43-jähriger Mann erschossen – Tatverdächtiger bringt sich selbst um

Nidda/Gießen (dpa) – Ein 43 Jahre alter Mann ist bei Nidda im Wetterau-Kreis tot aufgefunden worden. Die Situation am Fundort deute darauf hin, dass er erschossen wurde, sagte ein Sprecher der Staatsanwaltschaft Gießen. Vor Ort hatten die Ermittler gestern Abend keine Waffe gefunden. Bei der sofort eingeleiteten Fahndung geriet ein 49 Jahre alter Bekannter des 43-Jährigen ins Visier der Beamten. Noch während der Suche wurde ein weiterer Toter mit Schussverletzung bei Freigericht (Main-Kinzig-Kreis) entdeckt, teilten Staatsanwaltschaft und Polizei weiter mit. Es handelte sich um den Gesuchten.

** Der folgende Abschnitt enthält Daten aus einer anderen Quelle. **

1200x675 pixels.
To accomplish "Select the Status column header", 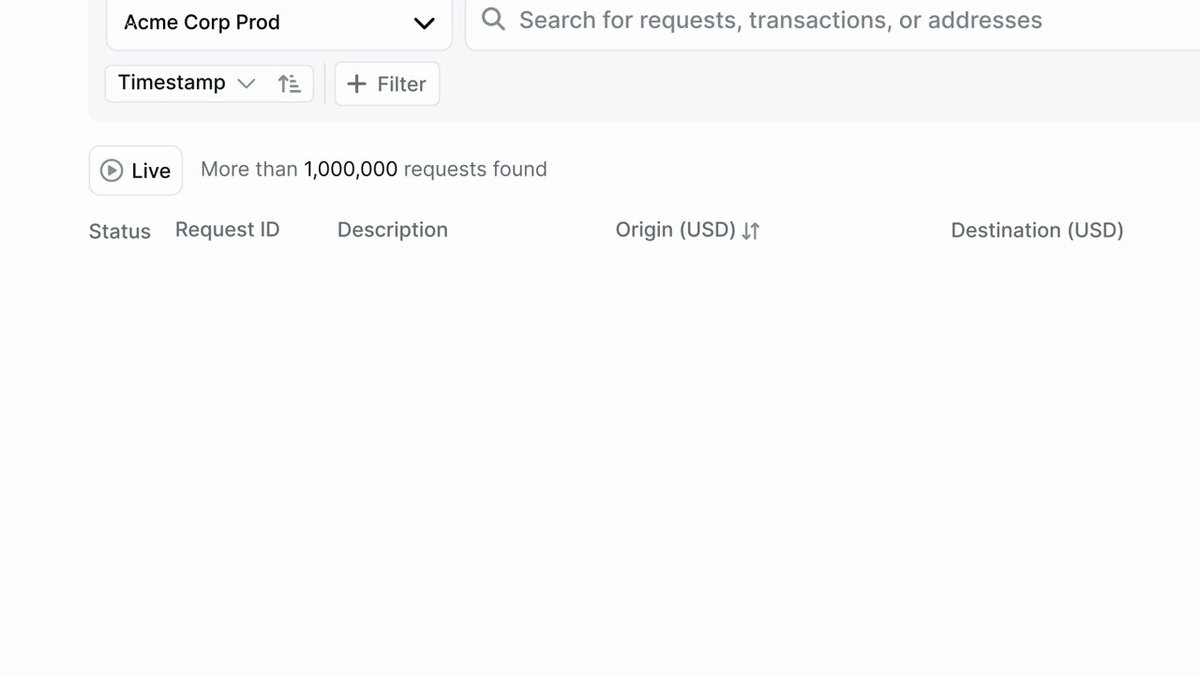I will [120, 232].
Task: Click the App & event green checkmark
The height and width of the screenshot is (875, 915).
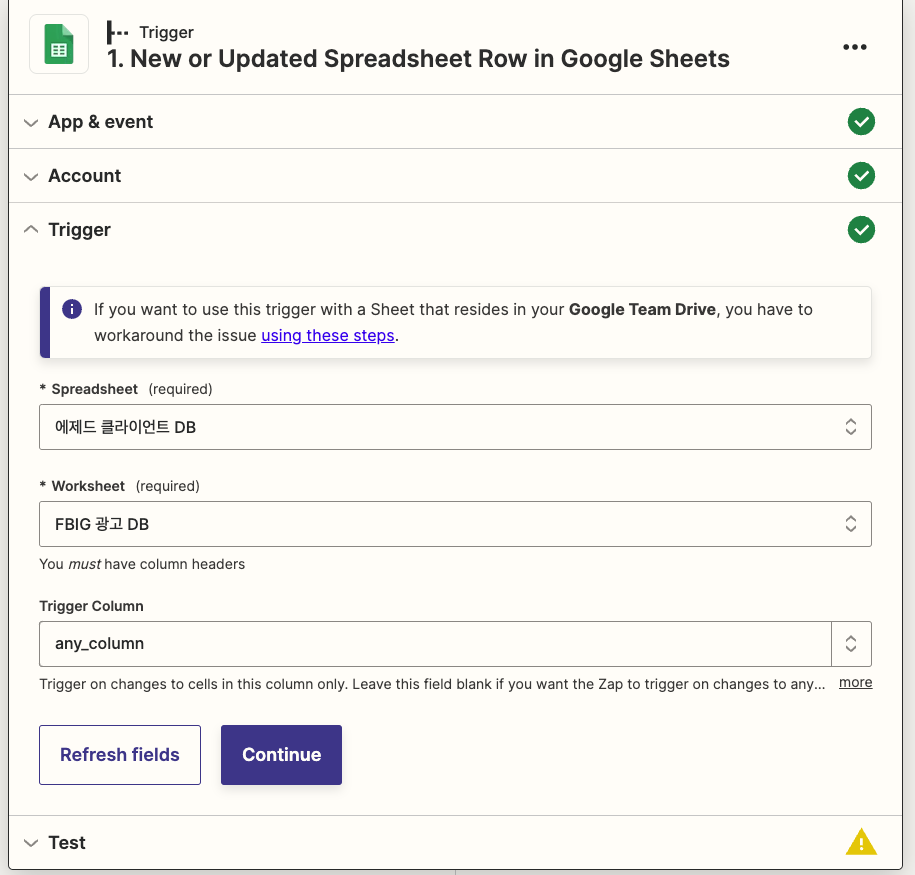Action: pos(861,121)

Die Beamten fanden bei ihm auch die mögliche Tatwaffe.

Die Ermittler gehen nach den ersten Erkenntnissen davon aus, dass sich der 49-Jährige das Leben nahm. «Ob die tödliche Verletzung des 43-Jährigen durch die sichergestellte Waffe verursacht wurde, bedarf weiterer Untersuchungen», teilten sie mit. Die Hintergründe sind noch unklar. Auch in welcher Beziehung die Männer genau zueinander standen, muss noch geklärt werden, sagte der Sprecher der Staatsanwaltschaft.